### Exercise instructions
Wherever the string "input" appears in the records, return the line that holds it.

[Excerpts from a dataset]
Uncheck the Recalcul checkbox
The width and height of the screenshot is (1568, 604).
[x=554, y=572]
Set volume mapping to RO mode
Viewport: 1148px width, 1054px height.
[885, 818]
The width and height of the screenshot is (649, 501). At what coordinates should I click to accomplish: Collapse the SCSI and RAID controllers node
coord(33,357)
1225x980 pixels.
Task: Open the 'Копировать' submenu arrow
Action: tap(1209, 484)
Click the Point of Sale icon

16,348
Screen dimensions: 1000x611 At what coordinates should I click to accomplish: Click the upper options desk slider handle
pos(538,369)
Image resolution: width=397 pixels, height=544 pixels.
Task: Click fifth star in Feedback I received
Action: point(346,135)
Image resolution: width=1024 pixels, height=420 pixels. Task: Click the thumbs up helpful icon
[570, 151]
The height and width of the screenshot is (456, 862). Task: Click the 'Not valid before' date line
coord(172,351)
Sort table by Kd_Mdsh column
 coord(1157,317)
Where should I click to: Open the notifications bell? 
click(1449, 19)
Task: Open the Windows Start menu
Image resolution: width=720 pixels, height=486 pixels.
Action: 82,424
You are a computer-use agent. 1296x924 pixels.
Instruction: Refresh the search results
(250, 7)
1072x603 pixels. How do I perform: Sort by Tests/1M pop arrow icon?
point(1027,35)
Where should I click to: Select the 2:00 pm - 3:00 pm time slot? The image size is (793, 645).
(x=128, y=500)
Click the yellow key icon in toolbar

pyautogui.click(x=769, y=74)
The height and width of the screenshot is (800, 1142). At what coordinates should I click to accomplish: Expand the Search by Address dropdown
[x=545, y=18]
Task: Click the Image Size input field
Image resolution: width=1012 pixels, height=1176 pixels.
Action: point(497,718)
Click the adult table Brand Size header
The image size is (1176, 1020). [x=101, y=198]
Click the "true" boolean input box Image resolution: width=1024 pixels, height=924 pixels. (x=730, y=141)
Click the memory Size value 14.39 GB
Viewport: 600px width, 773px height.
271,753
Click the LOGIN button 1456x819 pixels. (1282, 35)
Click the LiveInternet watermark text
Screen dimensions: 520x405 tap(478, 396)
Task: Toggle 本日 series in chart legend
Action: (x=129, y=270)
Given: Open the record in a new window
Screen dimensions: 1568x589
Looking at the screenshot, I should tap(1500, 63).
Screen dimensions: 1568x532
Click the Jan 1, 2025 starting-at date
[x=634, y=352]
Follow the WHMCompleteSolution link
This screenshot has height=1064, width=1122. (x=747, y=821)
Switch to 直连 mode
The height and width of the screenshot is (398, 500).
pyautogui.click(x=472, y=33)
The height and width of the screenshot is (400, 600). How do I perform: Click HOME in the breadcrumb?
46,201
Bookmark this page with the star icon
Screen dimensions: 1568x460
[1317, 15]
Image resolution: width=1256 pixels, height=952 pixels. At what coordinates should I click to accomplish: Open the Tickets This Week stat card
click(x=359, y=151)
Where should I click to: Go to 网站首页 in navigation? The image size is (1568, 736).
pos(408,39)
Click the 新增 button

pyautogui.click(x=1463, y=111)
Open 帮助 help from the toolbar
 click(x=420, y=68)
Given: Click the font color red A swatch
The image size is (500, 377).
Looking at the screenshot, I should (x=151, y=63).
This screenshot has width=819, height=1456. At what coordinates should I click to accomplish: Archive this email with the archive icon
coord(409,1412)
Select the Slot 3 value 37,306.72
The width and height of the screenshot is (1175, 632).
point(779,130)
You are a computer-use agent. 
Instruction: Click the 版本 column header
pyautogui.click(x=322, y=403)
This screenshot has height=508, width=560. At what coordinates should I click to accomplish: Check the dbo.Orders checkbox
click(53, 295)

### Task solution
Task: Click the Image Size input field
Click the "true" boolean input box Image resolution: width=1024 pixels, height=924 pixels. (x=730, y=141)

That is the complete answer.